**Material provided**
•••

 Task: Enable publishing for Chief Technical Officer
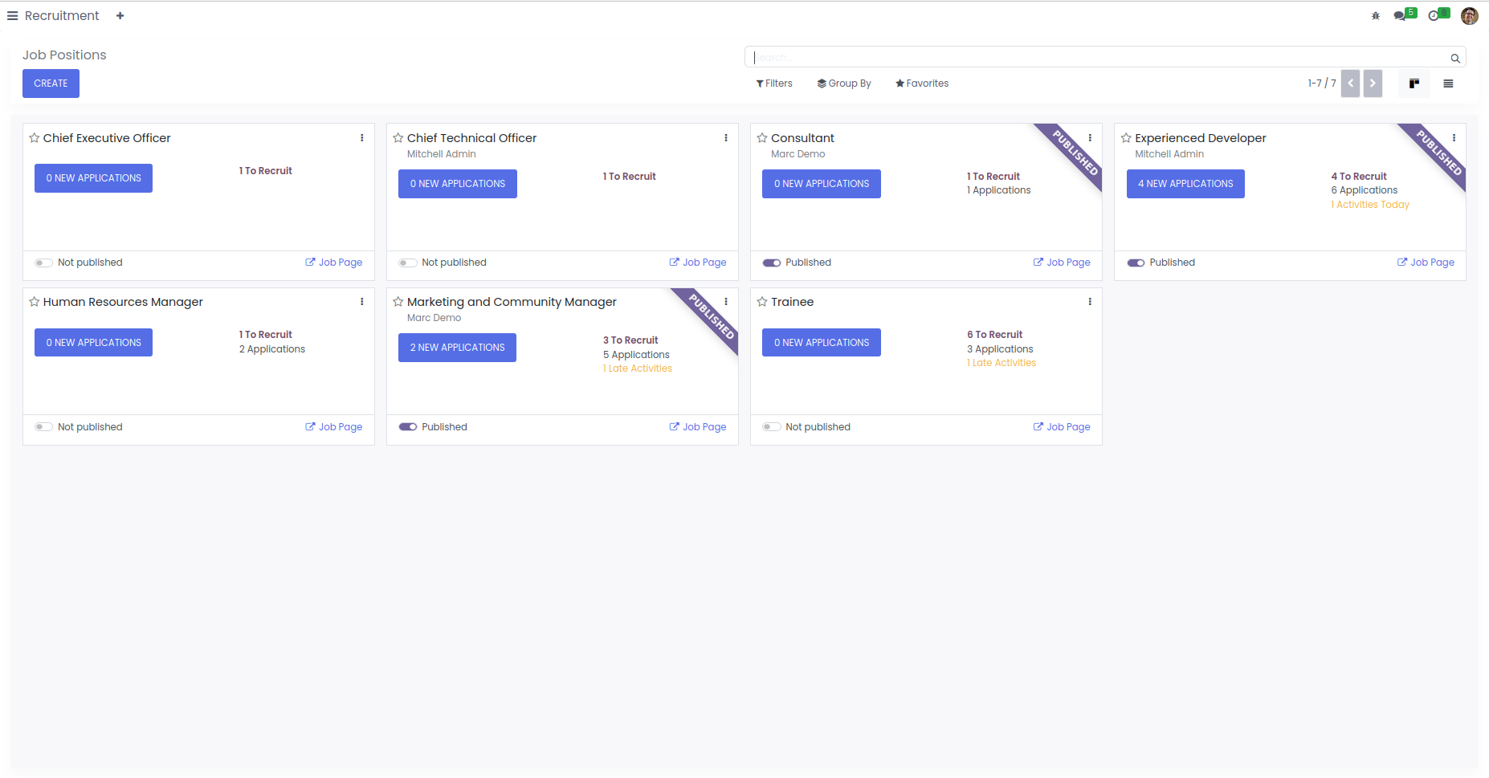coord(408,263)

•••

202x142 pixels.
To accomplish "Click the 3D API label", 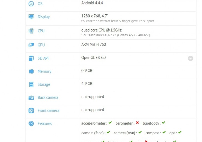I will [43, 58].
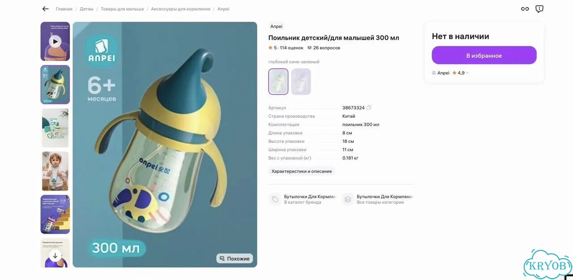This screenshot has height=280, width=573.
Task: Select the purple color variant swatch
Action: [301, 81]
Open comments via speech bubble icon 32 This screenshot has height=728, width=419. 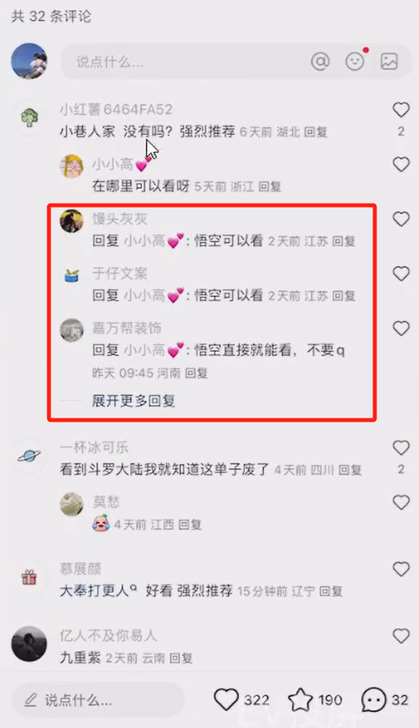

•••

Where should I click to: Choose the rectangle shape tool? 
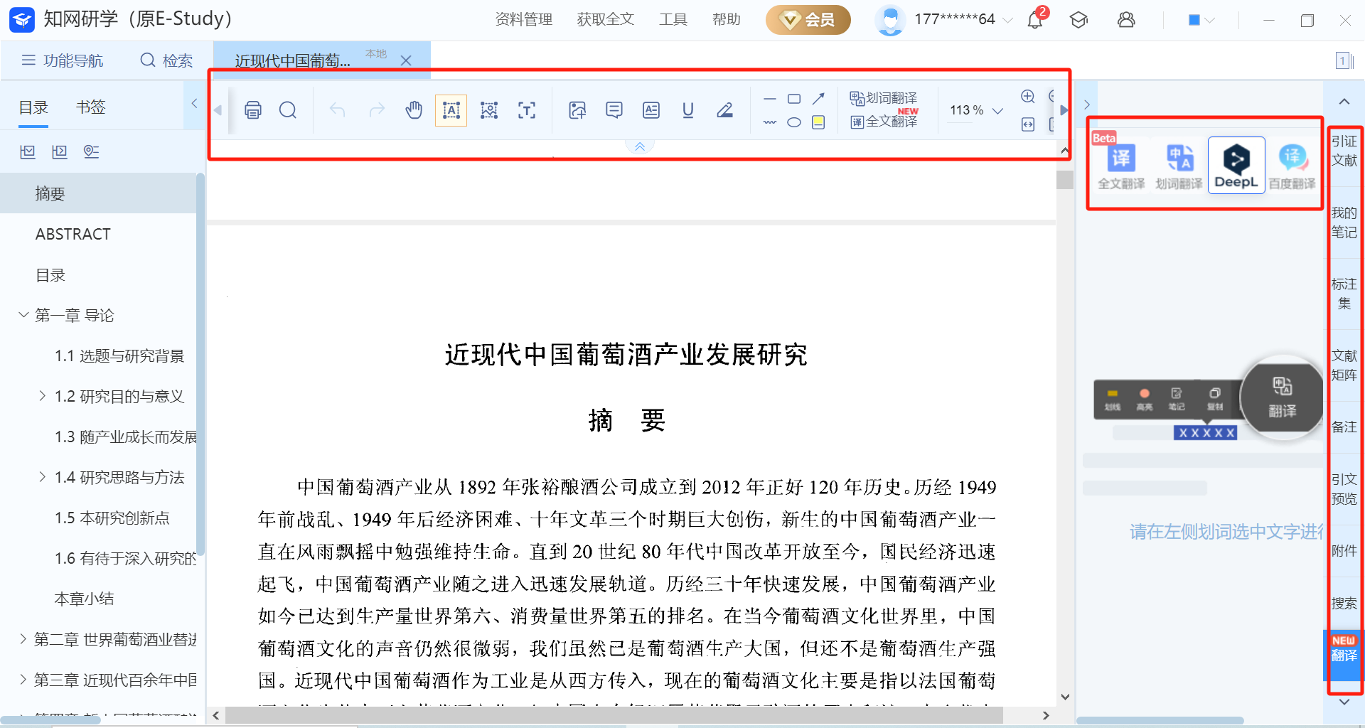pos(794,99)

•••

**Given task**
Swap "rectangle shape tool" for "ellipse shape tool" in the lines starting at the one containing "Where should I" and ending at the one containing "pos(794,99)", and change nothing else. Give back only those lines, without the pictures.

**Complete output**
Where should I click to: Choose the ellipse shape tool? 
pos(794,99)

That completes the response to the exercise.